Sand absorbs the energy of an impact. It is initially very soft - a ball
sinks into it even if set down gently - but is ultimately very hard -
even a falling cannonball doesn't sink very far.

Previous studies focused on crater diameter. This is proportional to
the size of an impacting object and its speed or the height from which
it is dropped. It was assumed that a crater's depth is simply related
to this, with wider craters being deeper. For example, many
meteorite craters in rock have a depth about one-fifth of their
diameter.

Not so, say Jun Uehara and colleagues at the University of California,
Los Angeles. They made careful measurements of the depth of the
dips created when they dropped plastic balls into loose sand, and
found quite different relationships from those that describe crater
width. Specifically, the depth is proportional to the diameter of the
ball and to the height from which it falls.

This finding implies that estimates of crater depth made using the old
assumption will be consistently too large, if the impact occurs in
loose, grainy material.

Grain of truth

The team reckons that the findings might also shed light on some of
the strange, counterintuitive behaviour of granular materials.

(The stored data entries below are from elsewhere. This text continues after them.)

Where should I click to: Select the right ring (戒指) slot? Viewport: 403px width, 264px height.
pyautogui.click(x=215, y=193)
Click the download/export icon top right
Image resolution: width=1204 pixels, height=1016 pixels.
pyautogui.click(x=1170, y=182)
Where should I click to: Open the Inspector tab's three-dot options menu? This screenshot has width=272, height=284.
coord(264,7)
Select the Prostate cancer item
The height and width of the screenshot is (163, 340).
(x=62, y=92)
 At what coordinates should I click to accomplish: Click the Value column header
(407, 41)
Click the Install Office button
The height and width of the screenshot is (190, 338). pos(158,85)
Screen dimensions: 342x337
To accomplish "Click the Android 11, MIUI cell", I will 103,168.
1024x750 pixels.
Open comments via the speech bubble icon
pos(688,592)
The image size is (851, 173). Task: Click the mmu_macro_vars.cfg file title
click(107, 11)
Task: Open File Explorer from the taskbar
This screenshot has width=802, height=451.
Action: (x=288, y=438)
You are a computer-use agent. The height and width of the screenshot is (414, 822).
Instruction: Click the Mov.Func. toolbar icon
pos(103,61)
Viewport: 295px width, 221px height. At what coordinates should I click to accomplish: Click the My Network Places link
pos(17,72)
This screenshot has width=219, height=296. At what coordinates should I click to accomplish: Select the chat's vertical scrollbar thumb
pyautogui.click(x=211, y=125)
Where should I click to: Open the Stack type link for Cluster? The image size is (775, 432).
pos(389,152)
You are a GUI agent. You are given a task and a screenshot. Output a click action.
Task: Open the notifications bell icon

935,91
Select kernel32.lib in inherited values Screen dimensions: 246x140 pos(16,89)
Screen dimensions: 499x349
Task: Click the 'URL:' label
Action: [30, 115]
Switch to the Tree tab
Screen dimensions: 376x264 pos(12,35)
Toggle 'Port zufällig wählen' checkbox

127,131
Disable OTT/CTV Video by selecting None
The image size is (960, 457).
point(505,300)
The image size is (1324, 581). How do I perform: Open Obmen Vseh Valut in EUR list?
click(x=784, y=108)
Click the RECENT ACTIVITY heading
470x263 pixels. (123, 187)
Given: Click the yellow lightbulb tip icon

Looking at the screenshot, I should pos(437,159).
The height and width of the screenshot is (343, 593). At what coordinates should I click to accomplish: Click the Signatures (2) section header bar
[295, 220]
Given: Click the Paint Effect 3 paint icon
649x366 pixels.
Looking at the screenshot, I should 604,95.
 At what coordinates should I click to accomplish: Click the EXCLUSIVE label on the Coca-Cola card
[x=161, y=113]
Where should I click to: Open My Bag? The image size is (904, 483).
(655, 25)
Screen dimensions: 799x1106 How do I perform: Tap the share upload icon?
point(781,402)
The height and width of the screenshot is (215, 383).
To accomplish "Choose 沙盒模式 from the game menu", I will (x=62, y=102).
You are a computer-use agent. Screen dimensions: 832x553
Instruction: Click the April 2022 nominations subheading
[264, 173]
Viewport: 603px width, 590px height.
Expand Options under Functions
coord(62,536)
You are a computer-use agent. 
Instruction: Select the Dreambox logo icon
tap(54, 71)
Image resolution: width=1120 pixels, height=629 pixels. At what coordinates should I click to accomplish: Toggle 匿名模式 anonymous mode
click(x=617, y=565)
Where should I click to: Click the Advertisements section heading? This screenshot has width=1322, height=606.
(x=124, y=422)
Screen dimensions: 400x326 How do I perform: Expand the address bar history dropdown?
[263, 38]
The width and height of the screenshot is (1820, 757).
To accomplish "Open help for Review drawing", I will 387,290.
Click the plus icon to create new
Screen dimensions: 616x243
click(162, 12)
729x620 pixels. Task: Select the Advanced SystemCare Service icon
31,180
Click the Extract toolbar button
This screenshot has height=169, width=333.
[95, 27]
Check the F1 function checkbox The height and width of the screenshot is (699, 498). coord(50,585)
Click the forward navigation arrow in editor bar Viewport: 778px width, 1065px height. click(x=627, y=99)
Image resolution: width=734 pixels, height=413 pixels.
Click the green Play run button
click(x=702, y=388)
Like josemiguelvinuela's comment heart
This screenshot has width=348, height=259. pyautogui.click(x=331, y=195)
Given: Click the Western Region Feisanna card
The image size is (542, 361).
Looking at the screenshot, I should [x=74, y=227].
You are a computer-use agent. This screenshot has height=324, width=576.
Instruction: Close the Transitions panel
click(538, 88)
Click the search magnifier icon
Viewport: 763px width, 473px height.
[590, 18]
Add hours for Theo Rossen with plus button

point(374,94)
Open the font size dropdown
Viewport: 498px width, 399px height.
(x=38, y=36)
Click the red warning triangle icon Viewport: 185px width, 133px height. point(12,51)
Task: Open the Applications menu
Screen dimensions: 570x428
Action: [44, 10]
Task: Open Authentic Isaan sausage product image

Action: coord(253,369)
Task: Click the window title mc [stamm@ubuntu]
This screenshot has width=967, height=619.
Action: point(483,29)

For example, the pressure at the bottom of a tall column of sand is
the same irrespective of how high the column is, and the pressure
underneath a sand pile is lowest where the pile is highest. Sand
pouring through a funnel can become stuck even when the funnel is
several times wider than the largest grains. All of these properties
result from the way in which stresses are passed from one grain to
another as they are pressed together.

The researchers think that this same influence of grain contacts
affects how energy is dissipated in an impact. The energy might be
converted to frictional heat, for example, as the grains slide against
one another. Understanding this mechanism would help to explain the
'impact-damping' properties of sand - this effect is what makes it so
difficult to run on a beach.

References

    1.Uehara, J. S., Ambroso, M. A., Ojha, R. P. & Durian, D. J.
      Low-speed impact craters in loose granular media. Physical
      Review Letters, 90, 194301, (2003).